[Pixel coordinate grounding data]

:::

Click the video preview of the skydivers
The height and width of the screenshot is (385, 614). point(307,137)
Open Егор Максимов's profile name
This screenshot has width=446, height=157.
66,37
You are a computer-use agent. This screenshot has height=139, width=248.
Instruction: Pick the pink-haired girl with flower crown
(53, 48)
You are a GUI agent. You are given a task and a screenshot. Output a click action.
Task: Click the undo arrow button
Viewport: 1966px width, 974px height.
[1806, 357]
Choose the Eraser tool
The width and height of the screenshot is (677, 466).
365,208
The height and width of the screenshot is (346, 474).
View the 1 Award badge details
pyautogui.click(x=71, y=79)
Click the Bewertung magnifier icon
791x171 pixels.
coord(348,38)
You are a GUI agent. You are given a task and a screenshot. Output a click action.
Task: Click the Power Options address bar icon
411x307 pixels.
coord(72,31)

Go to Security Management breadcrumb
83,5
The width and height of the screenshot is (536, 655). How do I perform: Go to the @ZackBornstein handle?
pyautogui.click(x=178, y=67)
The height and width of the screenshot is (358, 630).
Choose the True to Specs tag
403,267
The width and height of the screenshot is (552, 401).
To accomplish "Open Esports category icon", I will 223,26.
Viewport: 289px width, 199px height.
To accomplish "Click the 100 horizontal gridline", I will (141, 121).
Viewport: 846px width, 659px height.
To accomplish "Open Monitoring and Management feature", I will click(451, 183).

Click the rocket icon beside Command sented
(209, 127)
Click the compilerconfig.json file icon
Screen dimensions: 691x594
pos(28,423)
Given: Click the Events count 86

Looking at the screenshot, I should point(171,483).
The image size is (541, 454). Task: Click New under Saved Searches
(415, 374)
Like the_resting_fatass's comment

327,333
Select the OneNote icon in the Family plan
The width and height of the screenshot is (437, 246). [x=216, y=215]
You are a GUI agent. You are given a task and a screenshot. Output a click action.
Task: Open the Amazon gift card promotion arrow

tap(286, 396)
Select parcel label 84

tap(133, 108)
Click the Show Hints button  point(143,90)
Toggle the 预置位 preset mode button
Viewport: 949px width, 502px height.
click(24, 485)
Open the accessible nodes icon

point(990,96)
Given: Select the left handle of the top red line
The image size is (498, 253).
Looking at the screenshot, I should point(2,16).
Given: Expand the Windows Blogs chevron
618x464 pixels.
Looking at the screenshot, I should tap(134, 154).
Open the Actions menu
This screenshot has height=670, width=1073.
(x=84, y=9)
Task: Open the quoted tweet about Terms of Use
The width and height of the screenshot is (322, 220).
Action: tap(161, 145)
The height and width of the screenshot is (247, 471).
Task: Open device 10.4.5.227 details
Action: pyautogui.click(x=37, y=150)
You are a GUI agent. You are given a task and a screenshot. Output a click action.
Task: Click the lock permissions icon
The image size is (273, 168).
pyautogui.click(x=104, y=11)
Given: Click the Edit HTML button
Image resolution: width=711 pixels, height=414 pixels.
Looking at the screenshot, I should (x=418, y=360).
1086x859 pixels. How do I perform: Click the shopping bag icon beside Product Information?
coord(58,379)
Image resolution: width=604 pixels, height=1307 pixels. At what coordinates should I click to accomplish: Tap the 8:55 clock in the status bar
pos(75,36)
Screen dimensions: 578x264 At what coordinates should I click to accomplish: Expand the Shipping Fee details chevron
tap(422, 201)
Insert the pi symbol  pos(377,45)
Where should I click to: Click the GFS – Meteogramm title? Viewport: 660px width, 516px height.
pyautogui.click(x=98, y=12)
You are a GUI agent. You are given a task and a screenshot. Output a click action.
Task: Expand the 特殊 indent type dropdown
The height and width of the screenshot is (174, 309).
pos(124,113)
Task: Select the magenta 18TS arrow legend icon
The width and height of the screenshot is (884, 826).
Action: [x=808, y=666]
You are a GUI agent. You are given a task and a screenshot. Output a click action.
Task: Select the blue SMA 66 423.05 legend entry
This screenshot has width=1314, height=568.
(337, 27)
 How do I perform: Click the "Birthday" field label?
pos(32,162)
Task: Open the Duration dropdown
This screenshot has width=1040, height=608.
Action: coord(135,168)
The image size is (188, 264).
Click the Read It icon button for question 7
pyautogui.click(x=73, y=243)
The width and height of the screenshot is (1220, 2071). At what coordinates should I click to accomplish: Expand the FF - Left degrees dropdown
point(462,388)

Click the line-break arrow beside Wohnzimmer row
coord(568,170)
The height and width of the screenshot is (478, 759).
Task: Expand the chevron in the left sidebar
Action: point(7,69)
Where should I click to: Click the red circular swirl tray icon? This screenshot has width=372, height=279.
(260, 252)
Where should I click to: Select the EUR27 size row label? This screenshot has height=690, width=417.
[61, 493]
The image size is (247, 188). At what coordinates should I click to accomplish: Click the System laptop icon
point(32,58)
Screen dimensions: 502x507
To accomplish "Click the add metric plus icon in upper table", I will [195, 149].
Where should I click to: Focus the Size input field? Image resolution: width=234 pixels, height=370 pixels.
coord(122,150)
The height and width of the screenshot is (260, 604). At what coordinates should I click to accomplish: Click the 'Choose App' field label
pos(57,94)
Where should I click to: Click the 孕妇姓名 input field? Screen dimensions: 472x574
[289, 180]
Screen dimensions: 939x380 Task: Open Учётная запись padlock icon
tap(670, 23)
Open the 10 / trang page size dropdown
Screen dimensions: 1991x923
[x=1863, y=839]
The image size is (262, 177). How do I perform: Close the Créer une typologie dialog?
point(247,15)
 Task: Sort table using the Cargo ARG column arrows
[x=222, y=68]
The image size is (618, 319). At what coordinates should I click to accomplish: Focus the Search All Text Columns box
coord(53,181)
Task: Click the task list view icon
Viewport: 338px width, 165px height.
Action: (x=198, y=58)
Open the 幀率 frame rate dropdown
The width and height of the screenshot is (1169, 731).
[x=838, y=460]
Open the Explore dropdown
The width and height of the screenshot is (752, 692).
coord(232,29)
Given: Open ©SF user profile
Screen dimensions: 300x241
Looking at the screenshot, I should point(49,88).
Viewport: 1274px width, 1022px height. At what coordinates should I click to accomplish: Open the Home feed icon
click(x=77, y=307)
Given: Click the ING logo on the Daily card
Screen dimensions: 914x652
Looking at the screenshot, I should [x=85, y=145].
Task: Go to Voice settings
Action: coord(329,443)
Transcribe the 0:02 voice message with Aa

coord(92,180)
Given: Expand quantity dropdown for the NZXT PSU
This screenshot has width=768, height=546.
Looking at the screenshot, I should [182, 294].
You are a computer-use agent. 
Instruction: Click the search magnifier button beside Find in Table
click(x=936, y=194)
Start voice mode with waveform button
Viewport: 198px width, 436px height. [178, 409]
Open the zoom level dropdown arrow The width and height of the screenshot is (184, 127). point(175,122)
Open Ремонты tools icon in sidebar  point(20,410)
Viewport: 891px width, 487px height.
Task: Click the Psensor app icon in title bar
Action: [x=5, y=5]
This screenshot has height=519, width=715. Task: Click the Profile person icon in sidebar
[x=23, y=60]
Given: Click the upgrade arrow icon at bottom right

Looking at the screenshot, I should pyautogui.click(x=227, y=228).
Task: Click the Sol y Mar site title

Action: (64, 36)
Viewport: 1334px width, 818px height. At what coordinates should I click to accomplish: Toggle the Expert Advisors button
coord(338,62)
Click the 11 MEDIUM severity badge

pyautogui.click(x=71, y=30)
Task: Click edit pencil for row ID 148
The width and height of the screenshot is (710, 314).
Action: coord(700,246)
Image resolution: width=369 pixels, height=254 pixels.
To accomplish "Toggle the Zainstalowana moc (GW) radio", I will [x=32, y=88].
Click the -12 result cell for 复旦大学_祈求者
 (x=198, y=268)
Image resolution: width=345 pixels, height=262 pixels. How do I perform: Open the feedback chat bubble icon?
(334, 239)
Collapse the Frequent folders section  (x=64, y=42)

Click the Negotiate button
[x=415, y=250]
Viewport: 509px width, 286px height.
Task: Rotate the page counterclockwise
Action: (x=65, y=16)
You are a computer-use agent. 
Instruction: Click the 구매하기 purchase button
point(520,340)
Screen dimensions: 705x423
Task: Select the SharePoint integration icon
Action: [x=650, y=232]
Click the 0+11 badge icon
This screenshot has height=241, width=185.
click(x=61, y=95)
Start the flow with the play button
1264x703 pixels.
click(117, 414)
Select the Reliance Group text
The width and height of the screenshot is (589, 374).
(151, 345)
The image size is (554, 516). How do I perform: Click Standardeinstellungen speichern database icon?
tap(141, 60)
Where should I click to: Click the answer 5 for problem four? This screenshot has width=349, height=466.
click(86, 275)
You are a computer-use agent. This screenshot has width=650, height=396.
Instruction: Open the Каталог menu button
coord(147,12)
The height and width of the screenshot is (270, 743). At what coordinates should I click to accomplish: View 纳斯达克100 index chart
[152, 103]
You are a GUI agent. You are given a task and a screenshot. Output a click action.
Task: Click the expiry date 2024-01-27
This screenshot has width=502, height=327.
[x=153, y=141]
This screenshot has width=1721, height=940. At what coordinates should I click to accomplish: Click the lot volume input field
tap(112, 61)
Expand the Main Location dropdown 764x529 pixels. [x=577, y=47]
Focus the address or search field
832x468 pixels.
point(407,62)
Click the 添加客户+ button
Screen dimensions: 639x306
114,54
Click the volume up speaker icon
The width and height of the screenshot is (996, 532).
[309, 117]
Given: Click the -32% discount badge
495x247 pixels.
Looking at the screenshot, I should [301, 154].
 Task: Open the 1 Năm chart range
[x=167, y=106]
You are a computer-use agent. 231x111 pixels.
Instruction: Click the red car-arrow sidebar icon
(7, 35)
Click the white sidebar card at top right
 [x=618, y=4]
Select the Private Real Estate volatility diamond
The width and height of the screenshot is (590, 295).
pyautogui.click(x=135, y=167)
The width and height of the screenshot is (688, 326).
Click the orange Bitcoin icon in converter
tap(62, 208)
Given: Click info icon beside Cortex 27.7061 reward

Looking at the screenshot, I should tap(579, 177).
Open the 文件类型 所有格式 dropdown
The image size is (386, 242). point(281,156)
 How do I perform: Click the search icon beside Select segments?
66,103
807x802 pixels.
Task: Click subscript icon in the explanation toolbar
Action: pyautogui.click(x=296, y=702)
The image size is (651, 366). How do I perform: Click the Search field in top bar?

:::

YOUR TASK.
Look above for the line with "Click the white sidebar card at top right", then copy it and each later line exactly, stopping at the last line of the records.

SOLUTION FOR THIS TASK.
Click the white sidebar card at top right
 [x=618, y=4]
Select the Private Real Estate volatility diamond
The width and height of the screenshot is (590, 295).
pyautogui.click(x=135, y=167)
The width and height of the screenshot is (688, 326).
Click the orange Bitcoin icon in converter
tap(62, 208)
Given: Click info icon beside Cortex 27.7061 reward

Looking at the screenshot, I should tap(579, 177).
Open the 文件类型 所有格式 dropdown
The image size is (386, 242). point(281,156)
 How do I perform: Click the search icon beside Select segments?
66,103
807x802 pixels.
Task: Click subscript icon in the explanation toolbar
Action: pyautogui.click(x=296, y=702)
The image size is (651, 366). How do I perform: Click the Search field in top bar?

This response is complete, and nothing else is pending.